Chambre 8/Section 3, 10 avril 2025 — 24/08751
Texte intégral
TRIBUNAL JUDICIAIRE DE BOBIGNY JUGE DE L'EXECUTION
JUGEMENT CONTENTIEUX DU 10 Avril 2025 MINUTE : 25/282
RG : N° 24/08751 - N° Portalis DB3S-W-B7I-Z26L Chambre 8/Section 3
Rendu par Madame COSNARD Julie, Juge chargé de l'exécution, statuant à Juge Unique. Assistée de Madame HALIFA Zaia, Greffière,
DEMANDEUR
S.A.R.L. STAN [Adresse 1] [Localité 3]
représentée par Me Thierry TONNELLIER, avocat au barreau de PARIS - D1020, substitué par Me Aurore TONNELLIER
ET
DEFENDEUR
S.A.R.L. SEVEN ELEVEN DE GARE [Adresse 2] [Localité 4]
représentée par Me Aziamumtaz TAJ, avocat au barreau de SEINE-SAINT-DENIS - 181
COMPOSITION DU TRIBUNAL LORS DES DEBATS
Madame COSNARD, juge de l’exécution, Assistée de Madame HALIFA, Greffière.
L'affaire a été plaidée le 13 Mars 2025, et mise en délibéré au 10 Avril 2025.
JUGEMENT
Prononcé le 10 Avril 2025 par mise à disposition au greffe, par décision Contradictoire et en premier ressort.
EXPOSÉ DU LITIGE
Par acte du 13 août 2024, la société Stan a assigné la société Seven Eleven de Gare à l'audience du 12 décembre 2024 devant le juge de l'exécution de la juridiction de céans, auquel elle demande de : - juger que la société Seven Eleven de Gare n'a pas respecté l'ordonnance de référé de la chambre 1 / section 5) du 26 mai 2023 (RG 22/02347) concernant les obligations de versement de l'échéancier d'apurement de sa dette locative ; - juger que la société Seven Eleven de Gare est déchue de la condition suspensive d'acquisition de la clause résolutoire et de l'expulsion de l'ordonnance de référé ; - condamner la société Seven Eleven de Gare à lui régler la somme de 1852 euros en application de l'article 700 du code de procédure civile, ainsi que tous les dépens dont distraction au profit de Maître Thierry Tonnellier en application des dispositions de l'article 699 du code de procédure civile.
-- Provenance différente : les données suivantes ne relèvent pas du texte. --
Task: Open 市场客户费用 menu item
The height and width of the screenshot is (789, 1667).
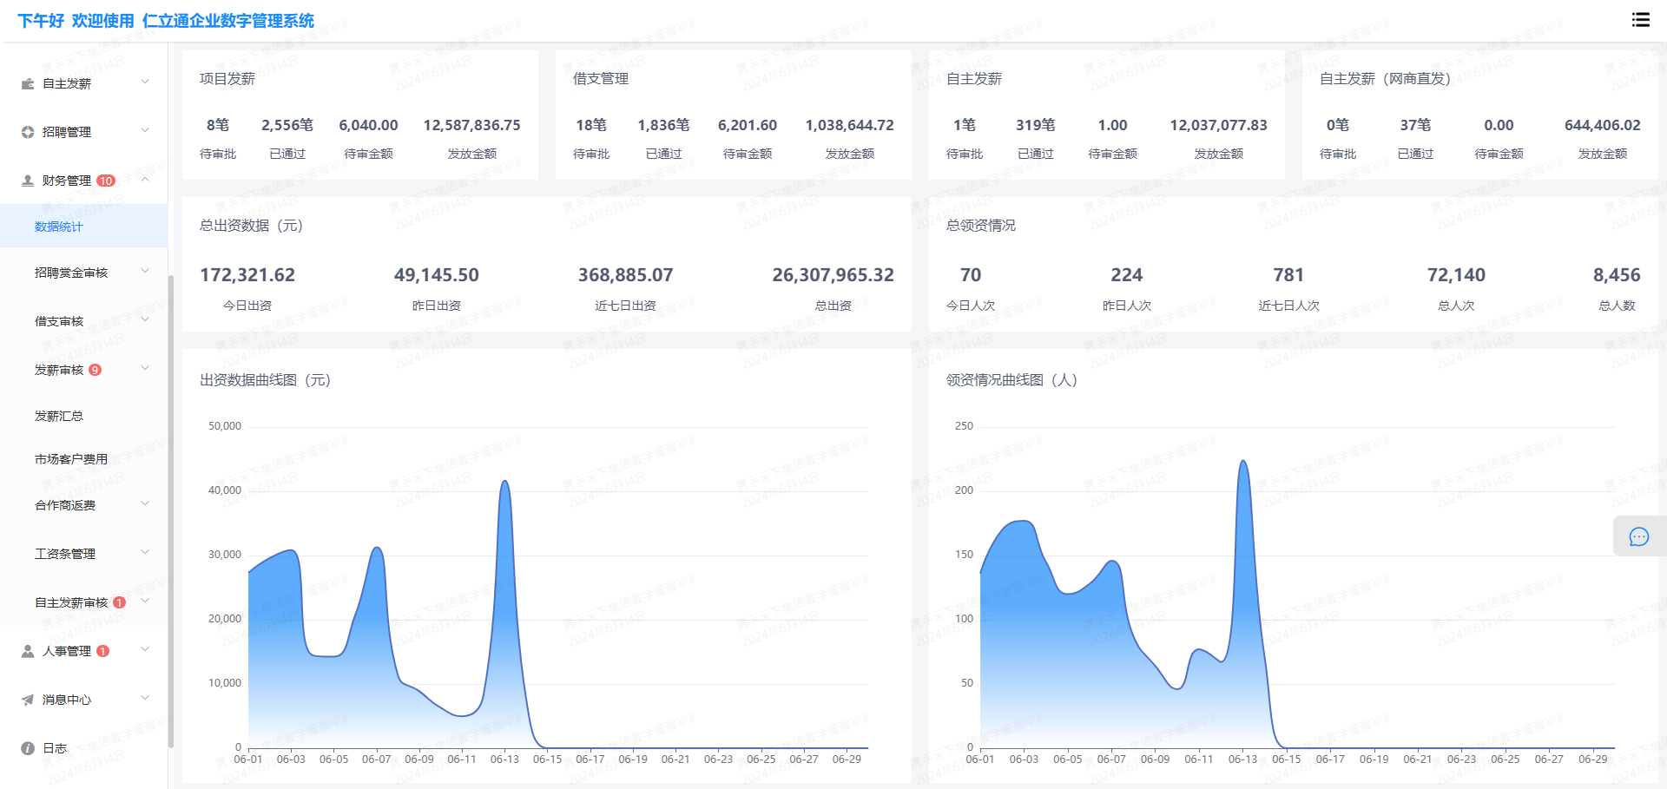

L'affaire a été renvoyée à l'audience du 13 mars 2025 à laquelle elle a été retenue.
À cette audience la société Stan, représentée par son conseil, s'en rapporte à son assignation.
La société Seven Eleven de Gare, représentée par son conseil, a comparu à la première audience mais pas à l'audience de plaidoirie.
À l'issue des débats, l'affaire a été mise en délibéré au 10 avril 2025.
Pour un plus ample exposé des faits, moyens et prétentions des parties, il est renvoyé aux écritures visées ci-dessus conformément aux dispositions de l'article 455 du code de procédure civile.
MOTIFS DE LA DÉCISION
Il convient de constater que les demandes de juger que la société Seven Eleven de Gare n'a pas respecté l'ordonnance de référé du 26 mai 2023 concernant les obligations de versement de l'échéancier d'apurement de sa dette locative et de juger que la société Seven Eleven de Gare est déchue de la condition suspensive d'acquisition de la clause résolutoire et de l'expulsion de l'ordonnance de référé ne constituent pas des prétentions au sens de l'article 4 du code de procédure civile.
Le juge de l'exécution n'est donc valablement saisi que d'une prétention formée sur le fondement de l'article 700 du code de procédure civile.
En l'absence de toute prétention au fond, il convient de condamner la société Stan aux dépens et de rejeter sa demande formée au titre des frais irrépétibles.
PAR CES MOTIFS
La juge de l'exécution, par jugement public, mis à disposition au greffe, contradictoire et en premier ressort,
CONDAMNE la société Stan aux dépens,
DÉBOUTE la société Stan de sa demande formée sur le fondement de l'article 700 du code de procédure civile,
DÉBOUTE les parties de leurs demandes plus amples ou contraires.
Fait à [Localité 5] le 10 avril 2025.